The Des Moines Register in Iowa. “Des Moines-area renters looking for relief from rising rent prices should zero in on downtown units. Rents in the city’s core have declined by 1.8 percent for a 1-bedroom, 4.7 percent for a 2-bedroom and 16 percent for a 3-bedroom unit, according CBRE/Hubbell Commercial.”

“Declining rents downtown can be attributed to a sharp increase in new units — 2,500 over three years — resulting in vacancies not seen since 2010, said Cy Fox, vice president of CBRE/Hubbell Commercial. To fill empty units, landlords are offering concessions as much as three months free rent and electronics such as TVs or iPads.”

“‘It’s hard to get rent growth when you’re offering concessions,’ Fox said. ‘We’re kind of in a supply-and-demand imbalance right now, but we expect it to correct itself.'”

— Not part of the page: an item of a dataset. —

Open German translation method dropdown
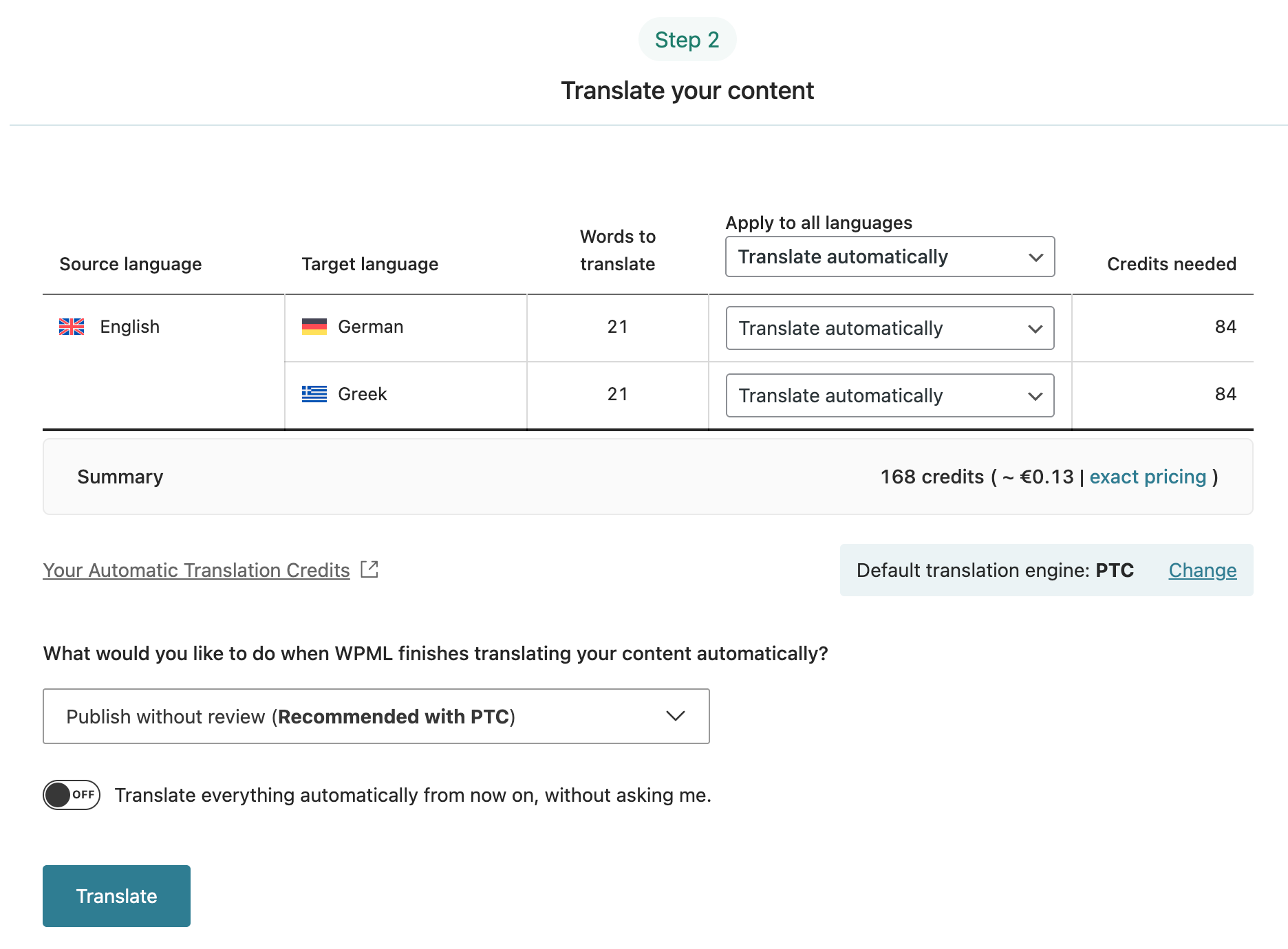1288x949 pixels. pyautogui.click(x=890, y=328)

From Doug French on Nevada. “Eli Segal interviewed developer Tim Deter, who at 48 would be a Gen Xer, with the horsepower and razzle dazzle to talk Goldman Sachs into lending him $41.5 million to build 210 apartment units atop 21,600 square feet of commercial space way south of the Las Vegas Strip in desert suburbia.”

“There seem to be apartment projects going up everywhere and I’m told there are at least 5 years worth on the drawing board.  Segall begins his reporting with, ‘Developers have packed the Las Vegas suburbs with apartments in recent years.'”

“Rumor has it, Picerne, a multi-state apartment builder with 17 projects in Las Vegas, is hitting the brakes. The company line is rents have risen beyond what’s affordable for the average Vegas worker bee. When asked by Segall about apartments being overbuilt going into the ‘08 crash and now another bubble may be forming, Deter said, ‘apartments were pretty full throughout the worst of times in Vegas. That gives me a lot of confidence.'”

“Yes, entrepreneurs must be long on confidence.  However, a look at the chart below provides some realism: rents and occupancy both plunged during the worst of times. The payment to Goldman Sachs will likely stay the same, crash. or no crash.”

From Curbed Seattle in Washington. “Seattle’s construction boom has been dominated by one-bedroom apartments and studios—housing built for one or two, at least ideally—for quite some time. But these apartment sizes don’t meet the needs of every household.”

“Around 80 percent of new, market units have one bedroom or fewer. ‘The city of Seattle definitely has a family-sized housing problem,’ said Costar market analyst Jared Kadry. ‘Developers are targeting millennials and tech employees in the urban core, where large units are not necessarily a priority.'”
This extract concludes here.